6.3 In the airport cost allocation example, suppose a fifth airline $E$ joins, requiring a full-length runway identical to $D$ . Recompute: (a) The characteristic function $c(S)$ for all relevant coalitions. (b) The Shapley value allocation. (c) Does $E$ ’s presence reduce or increase the cost burden on $A$ , $B$ , and $C$ ? Why?

★ 6.4 Prove Theorem 6.2: the Shapley value of a convex game lies in the core.

Your proof should: (a) Fix an arbitrary coalition $S$ and an arbitrary ordering $\sigma$ of $S$ . (b) Show that under convexity, the marginal contribution of $s_k$ to $S_k = \{s_1, \ldots, s_k\}$ is at least the marginal contribution to $S_k \cap T$ for any coalition $T \supseteq S_k$ . (c) Use this to show $\sum_{i \in S} \phi_i(v) \geq v(S)$ for all $S$ . (d) Conclude that $\phi(v) \in \mathcal{C}(v)$ .

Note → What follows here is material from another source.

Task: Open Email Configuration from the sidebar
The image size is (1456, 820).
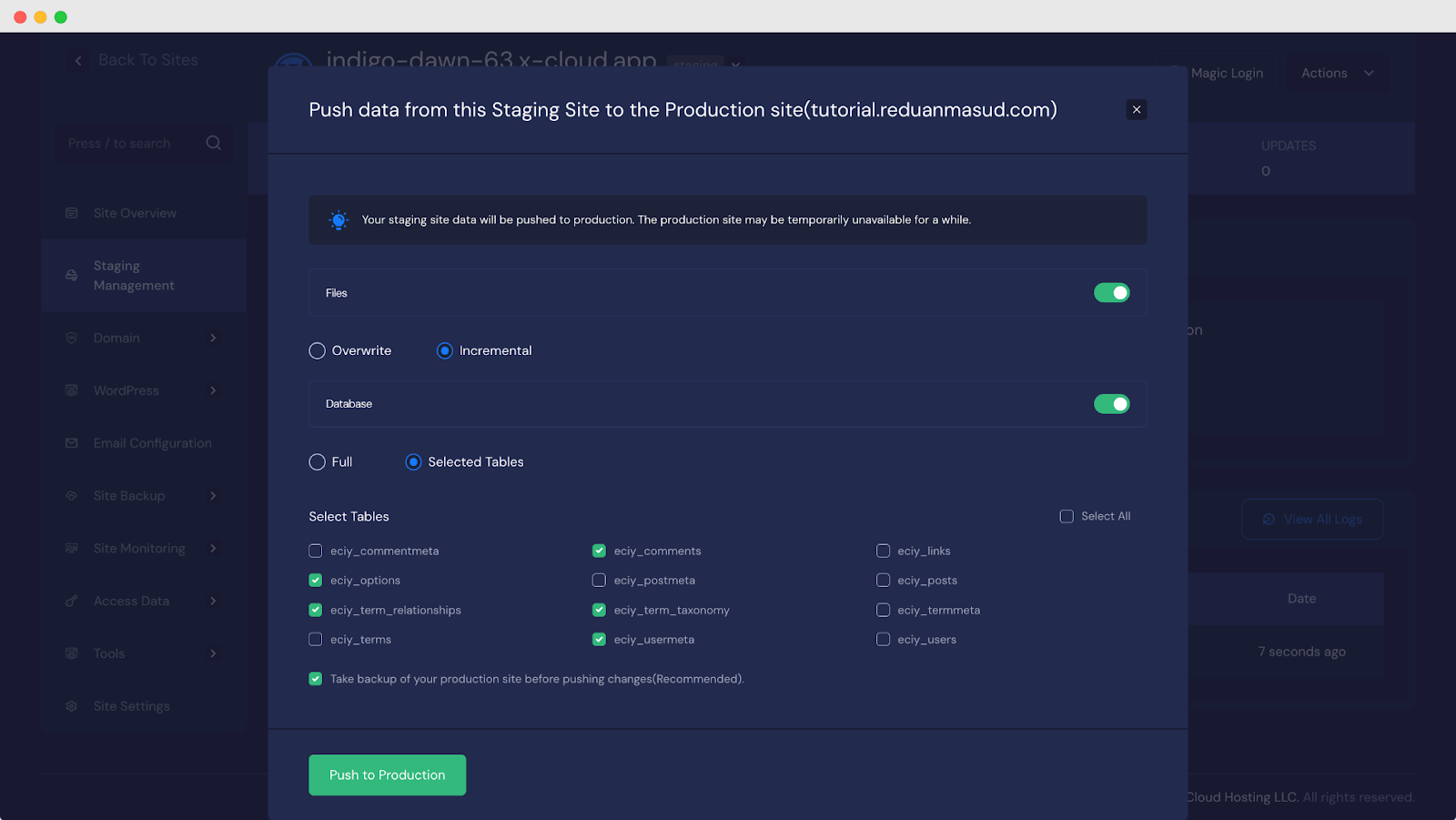Action: point(72,443)

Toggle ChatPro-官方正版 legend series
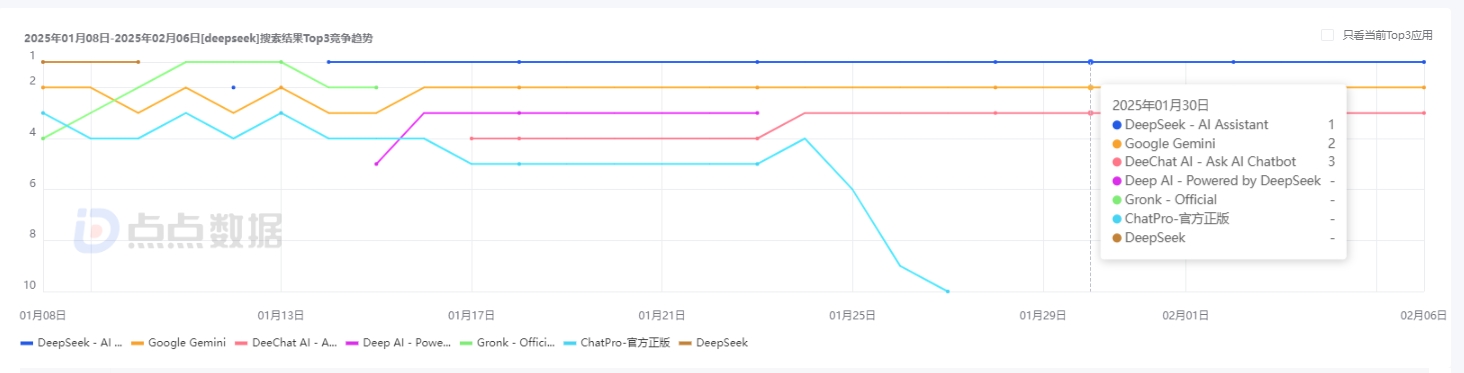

★ 6.5 A mutual insurance cooperative has 10 members. Member $i$ faces an annual loss $\ell_i$ with probability $p_i$ , independent across members. The cost of self-insurance for member $i$ alone is $c_i = \ell_i \cdot p_i + k\sqrt{\ell_i \cdot p_i(1-p_i)}$ , where $k > 0$ reflects a risk-loading factor. For any coalition $S$ , the cooperative’s insurance cost is the expected loss plus the same risk loading applied to the aggregate portfolio:

c(S) = \sum_{i \in S} \ell_i p_i + k\sqrt{\sum_{i \in S} \ell_i^2 p_i(1-p_i)}

(33)

(a) Show that $c(S)$ is submodular (concave) in $S$ , and therefore the cost allocation game has a non-empty core.

(b) With $n = 10$ members and parameters $\ell_i = 1000$ , $p_i = 0.05$ , $k = 1.645$ (95th percentile of the normal distribution) for all $i$ , compute $c(\{i\})$ for a single member and $c(N)$ for the grand coalition.

(c) Compute the Shapley value allocation for the symmetric case (all members identical). Interpret the result: how much does each member save by joining the cooperative?

(d) Now suppose member 10 has a higher risk: $p_{10} = 0.15$ , $\ell_{10} = 1000$ . Recompute the Shapley value. Does the high-risk member pay more or less than in the symmetric case? Is the allocation still in the core?

★★ 6.6 The nucleolus of the airport game (Section 6.6) coincides with the Shapley value. This is a known result for airport games, but it does not hold in general.

(a) Construct a four-player game where the nucleolus and Shapley value differ. (Hint: try a game where one coalition has a much higher excess at the Shapley value than at the nucleolus.)

(b) Implement the sequential LP algorithm for computing the nucleolus for your game. Report the nucleolus and verify it is in the core.

(c) Interpret the difference between the nucleolus and the Shapley value for your game: which allocation would a risk-averse cooperative prefer, and why?

(d) Design a ten-firm circular supply chain cooperative in which each firm supplies to two downstream firms and receives inputs from two upstream firms. Specify the characteristic function, verify core non-emptiness, compute the Shapley value, and discuss whether the Shapley value or nucleolus is the more appropriate allocation rule for this governance structure.

Chapter 7 extends the analysis from static stability to dynamic emergence. Having proved when cooperation is stable, we now ask how it arises — how cooperative norms spread through populations of agents who are not assumed to be rational in the full game-theoretic sense, but who adapt their strategies based on what works. The bridge between game theory and evolutionary dynamics turns out to run directly through the mechanism of stigmergy: the distributed, environment-mediated coordination that Chapter 2 identified as the third engine of economic organization.